The war with the heavyweights is going to be great between Gabriel Gonzaga and Stipe Miocic. I have to think that’ll end in a knockout. Those guys are going to swing for the fences. “Cowboy” Donald Cerrone is also extremely entertaining to watch. But I’ll tell you the one fight that’s going to be really cool is [current UFC Lightweight Champioin] Anthony Pettis’ little brother Sergio Pettis against Alex Caceres. That’s a fight to watch. It’s on the Fox Sports 1 prelim undercard, right before the main card.
Next weekend, there’s a pay-per-view with two championship fights, including Urijah Faber against Renan Barao for the Bantamweight Championship. In you’re eyes, what’s the draw there?
They are stars, and Urijah is a longtime star. He started training with Duane “Bang” Ludwig, and I kidded him a few fights ago and said, ‘You’re getting dirty! You’re getting mean!’ I’ve seen this change in his last two fights where he has completely dominated. He’s on a hunt for that belt. But Renan Barao has the chance to become pound-for-pound one of the greatest fighters in mixed martial arts. He’s a force to be reckoned with. Barao is the new champion who will be proving himself to many, and Urijah Faber who is a big fan favorite on a resurgence. I expect an absolute war.
What about the Featherweight Championship fight, between Jose Aldo and Ricardo Lamas?
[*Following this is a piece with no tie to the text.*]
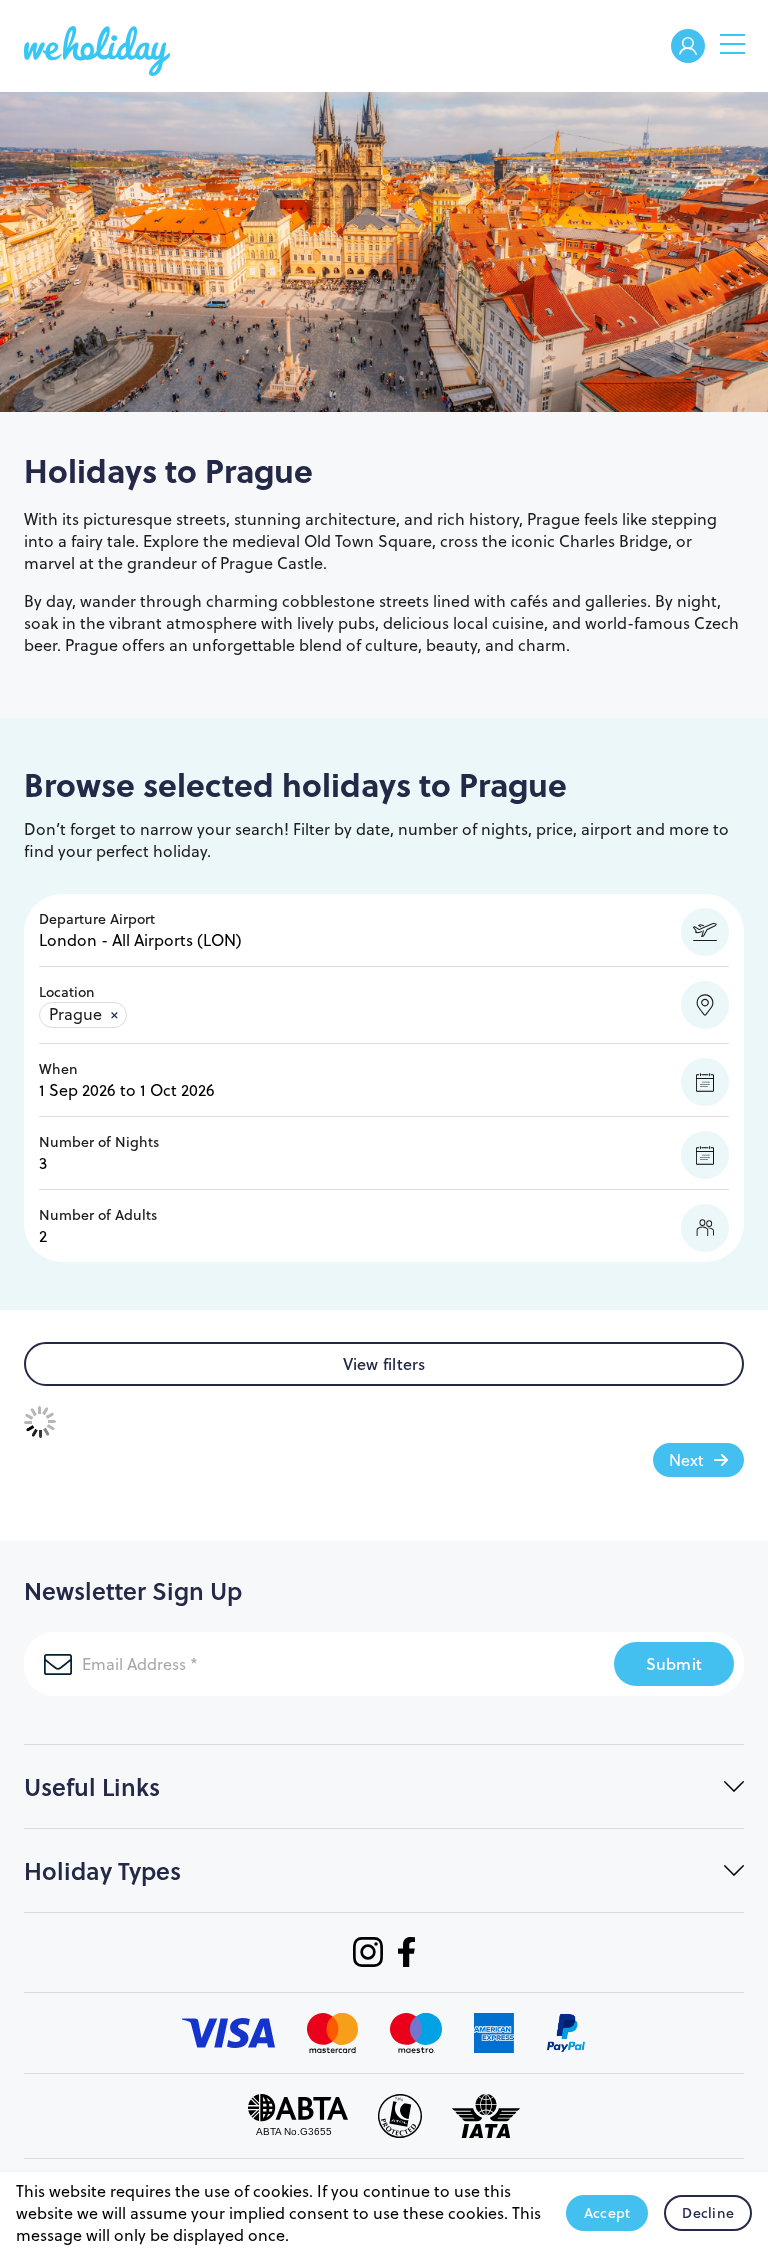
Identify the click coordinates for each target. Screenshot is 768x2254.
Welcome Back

Jose Aldo is like Anderson Silva at a lower weight. He’s one of the highest skilled guys I’ve ever seen, and anybody who goes up against him has to be at his absolute best. Ricardo Lamas is ready for battle. These lighter fighters put on such a show, it’s like Energizer Bunnies running across the Octagon. They don’t get tired, they do everything possible, and they’re extremely exciting.
One last competition I’d like to ask you about: As a film buff, do you have a pick for the Oscar for Best Picture?
Those are all really fine films. Captain Phillips was amazing. American Hustle was a tour de force for the actors involved. But I think for the overall scope, I would say 12 Years a Slave has a really good shot at being the best picture of the year. It’s a hard subject, but it’s a subject that all of us should be aware of. A very powerful film with powerful performances.